Introduction: Acute liver failure (ALF) is an uncommon but devastating entity whose management in the intensive care unit is many times supportive. Of known causes, idiosyncratic drug-induced liver injury (DILI) carries a worse prognosis than most etiologies of ALF, with reported transplant-free survival around 40%. We present a case of DILI resulting in ALF and review two-stage liver transplant as a possible approach to management.
Case: A 25-year-old female presented with altered mental status, nausea, vomiting, abdominal pain, fevers, and chills. During a recent pedicure, she sustained a laceration that soon developed a superimposed soft tissue infection. On presentation, patient was several days into a prescribed course of trimethoprim/sulfamethoxazole. She had no past medical history and denied any other medications or exposures. Laboratory evaluation was significant for AST 14,900 U/L, ALT 7,800 U/L, total bilirubin (3.0 mg/dL), INR (5.2), and ammonia (458 µmol/L) with normal alkaline phosphatase levels (85 U/L). Complete laboratory and imaging evaluation otherwise excluded other causes of ALF. Over the coming days, she had worsening multi-organ failure requiring renal replacement therapy, mechanical ventilation, and multiple vasopressors. She was listed for liver transplant but deteriorated and underwent emergent hepatectomy as a bridge to transplant. Unfortunately, she passed away post-operatively. Pathology performed on the removed liver showed massive hepatocellular necrosis with portal tract inflammation and abundant eosinophils, consistent with drug-induced liver injury.

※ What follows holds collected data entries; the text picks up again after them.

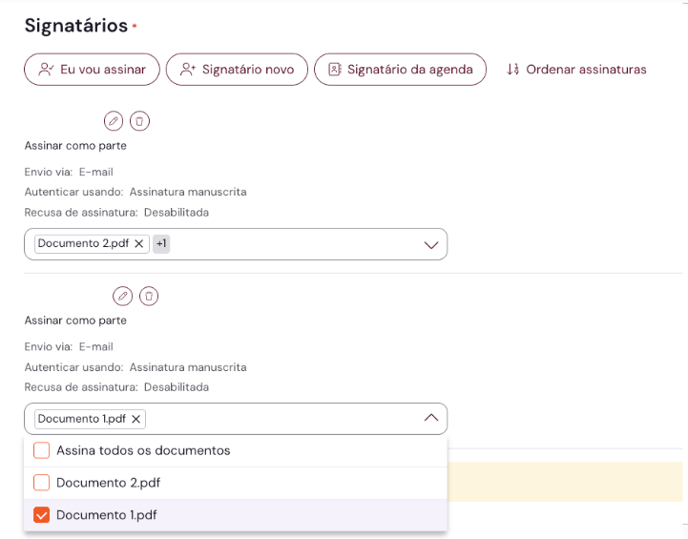Check the Documento 2.pdf checkbox
This screenshot has height=539, width=688.
(41, 483)
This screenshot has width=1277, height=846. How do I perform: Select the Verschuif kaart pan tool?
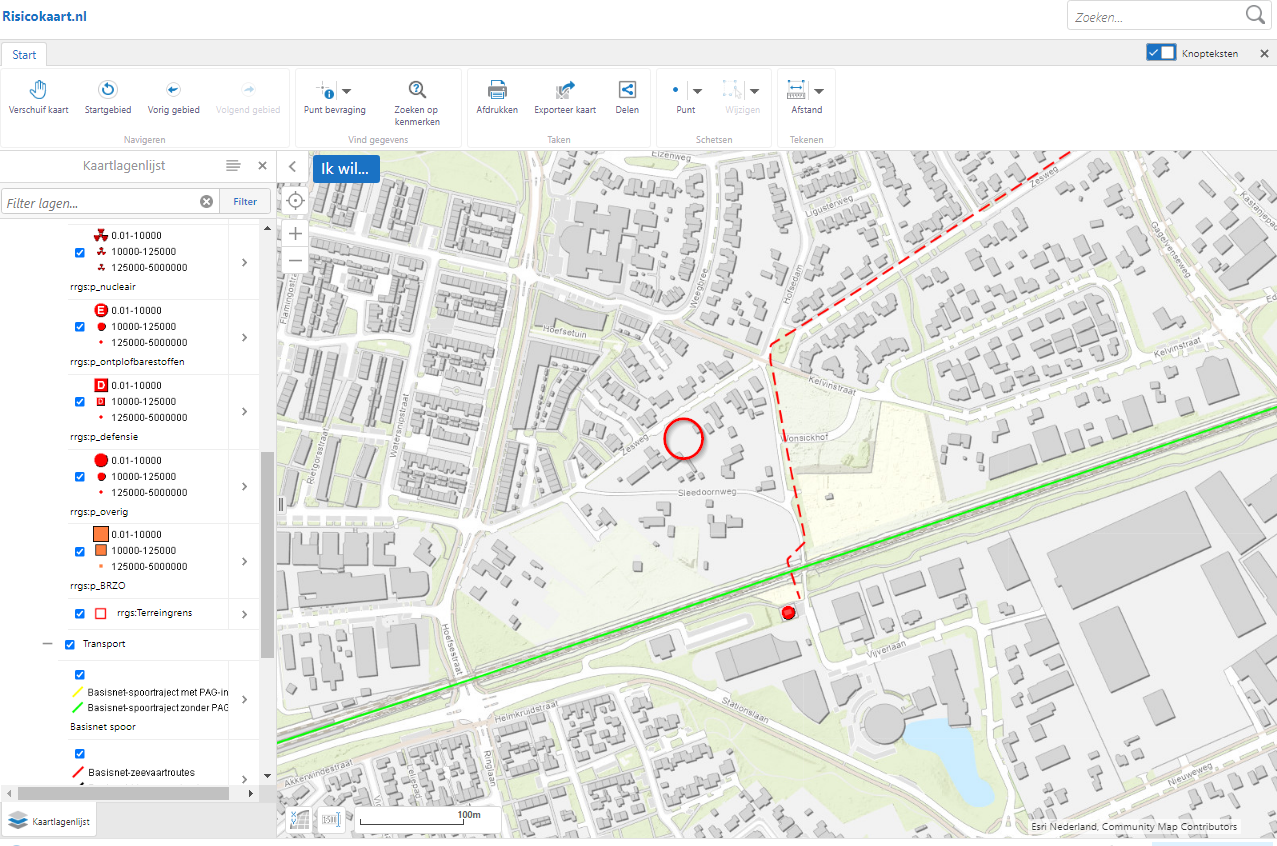click(38, 90)
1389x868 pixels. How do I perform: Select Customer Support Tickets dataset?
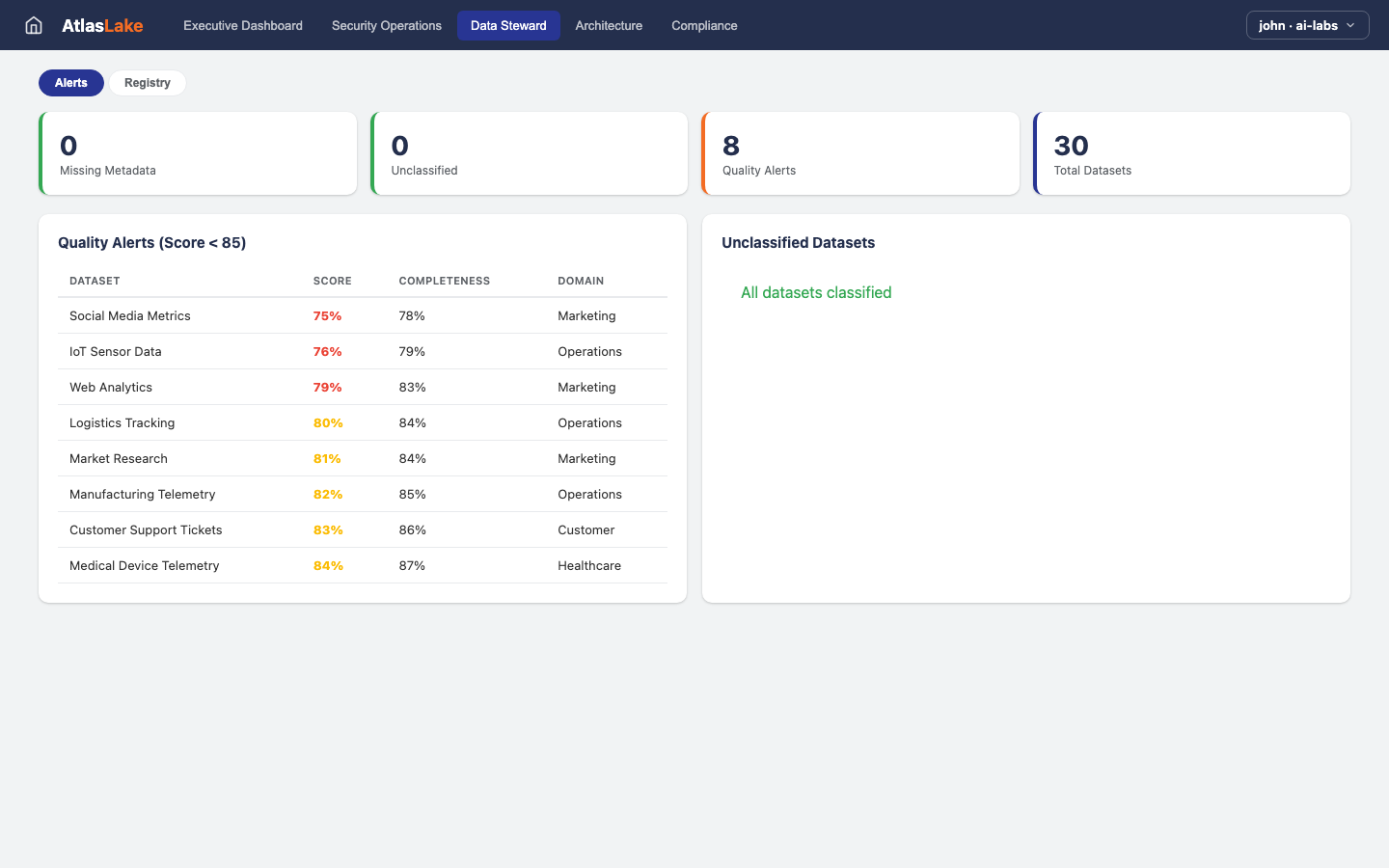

Discussion: Acute liver failure is characterized by coagulopathy and hepatic encephalopathy in the absence of chronic liver disease. Idiosyncratic DILI, defined by its unpredictable dose relationship, is the second most common cause of ALF, accounts for over 11% of cases in the United States, and carries a poor prognosis. While prognostication tools like King’s College Criteria are widely used in determining transplant candidacy, poor sensitivities (52-68% by recent metanalyses) limit their utility. Higher mortality rates in patients transplanted for ALF make appropriate selection for liver transplant paramount. In cases complicated by toxic liver syndrome—an entity described by Ringe et al as complete liver necrosis accompanied by shock and multi-organ failure—total hepatectomy with portocaval shunt has been suggested as a bridge to transplant when a graft is not readily available. Its theoretical benefit derives from the removal of necrotic liver and its inflammatory response. Limited data from case series point toward decreased vasopressor requirements in selected patients. Regardless of approach, this case highlights the need for patients with ALF to be at a center capable of liver transplant.